Whether renovating a room or finishing the interiors of a self build, plasterboarding is a skill that can be learned relatively easily, and can save you a considerable amount of money at a point when your budget may be looking slim.
British Gypsum offer a metal stud product called Gypframe, which works in much the same way as a traditional wooden stud wall, but is much lighter and non-flammable. Here, we’ll be showing you how to plasterboard this metal frame, but the process is almost identical to using wooden stud; the main difference being the type of screw you’ll need to use to fix the plasterboard.
- Plasterboard — check online for the most suitable range of plasterboard for the room you’re working in
- Tape measure
- Straight edge
- Retractable knife
- Screwdriver/electric drill
- Metal plasterboard screws
- Depth gauge
- Fibre tape
- Foot lifter
How to plasterboard
- Measure your frame dimensions. Ensure that when you take the width measurement, you measure from the wall to the centre of the vertical stud, rather than the edge. Write down your measurements and subtract 10mm from the vertical measurement.
- Transfer your measurements to the plasterboard and draw your cutting lines using your straight edge.
- Run the blade of your retractable knife along the straight edge, following the cutting lines you’ve drawn. It doesn’t need to go through the plasterboard fully.
- Turn the plasterboard onto its reverse side. It’s recommended that you use a second pair of hands to do this, to minimise heavy lifting.
- Gently lift the smaller flap of plasterboard that has been cut, and it should snap off.
- Use your retractable knife to cut through the backing paper on the plasterboard.
- Smooth off the edge of the cut board with a surform or rasp.
- Place the plasterboard against the metal stud frame and ensure it lines up correctly.
- Slide the foot lifter underneath the bottom of the board and lift it until it touches the ceiling — this is why you remove 10mm from your vertical measurement. The gap will eventually be covered by skirting board.

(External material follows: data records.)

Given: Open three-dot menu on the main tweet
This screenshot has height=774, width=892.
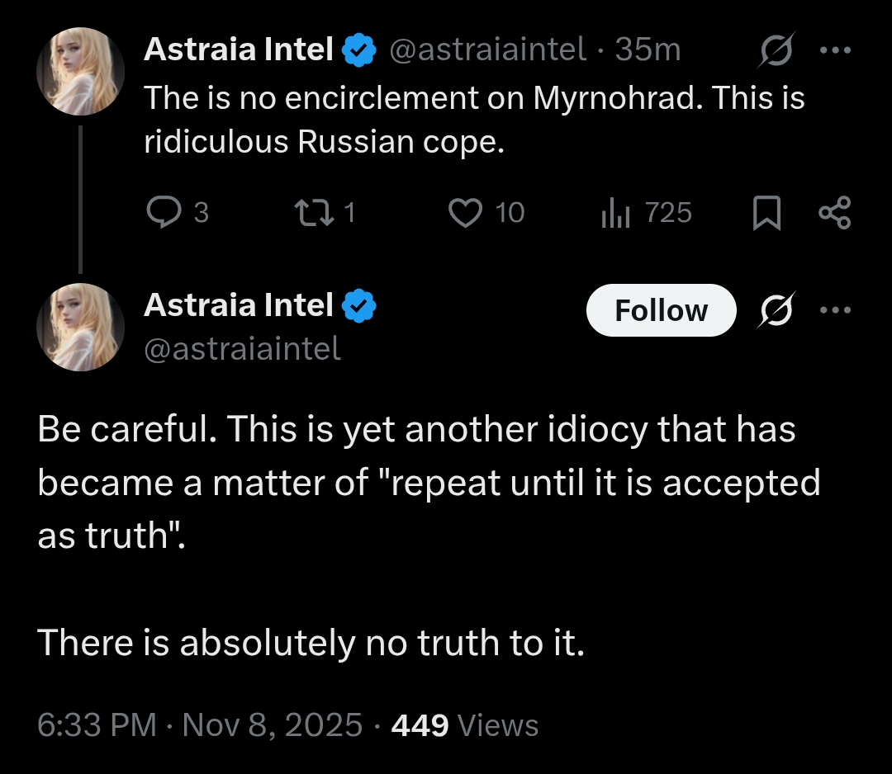Looking at the screenshot, I should [x=835, y=309].
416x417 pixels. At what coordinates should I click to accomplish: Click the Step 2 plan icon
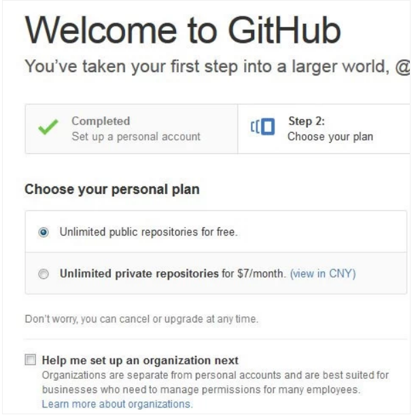[263, 128]
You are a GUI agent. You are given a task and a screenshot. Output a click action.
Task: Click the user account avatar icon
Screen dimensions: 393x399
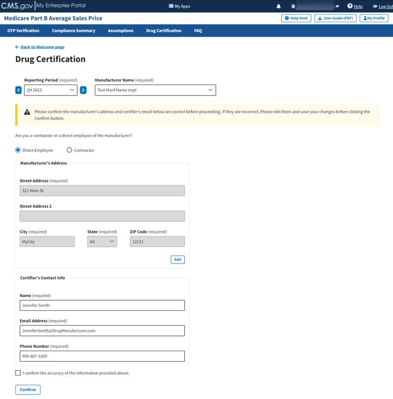click(293, 6)
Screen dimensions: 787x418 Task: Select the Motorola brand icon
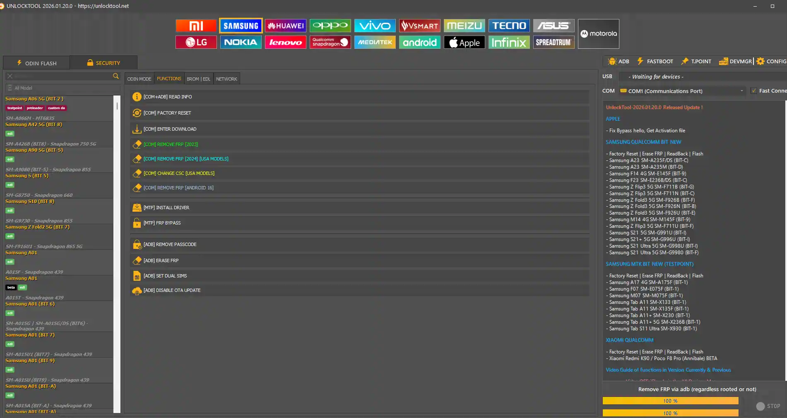coord(598,34)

- Keeping the board lifted up, attach your first screw. It should sit around 5mm from the edge of the board. Use a depth gauge on your drill to ensure the screw doesn’t go too far into the board— it should sit just below being flush with the board.
- Continue to fix the board to the stud frame with screws on each side of the board, top to bottom, around 300mm apart. Add more screws across the top and bottom, and across the central stud frame.
- Remove your foot lifter and repeat the process on the adjacent piece of wall, ensuring that the new plasterboard sits completely flush with the edge of the first board.
- Using fibre tape cover the joints between the two boards, ensuring the tape goes over both the joint and the screws. Start at the top and work your way down. This will make skimming those areas much easier.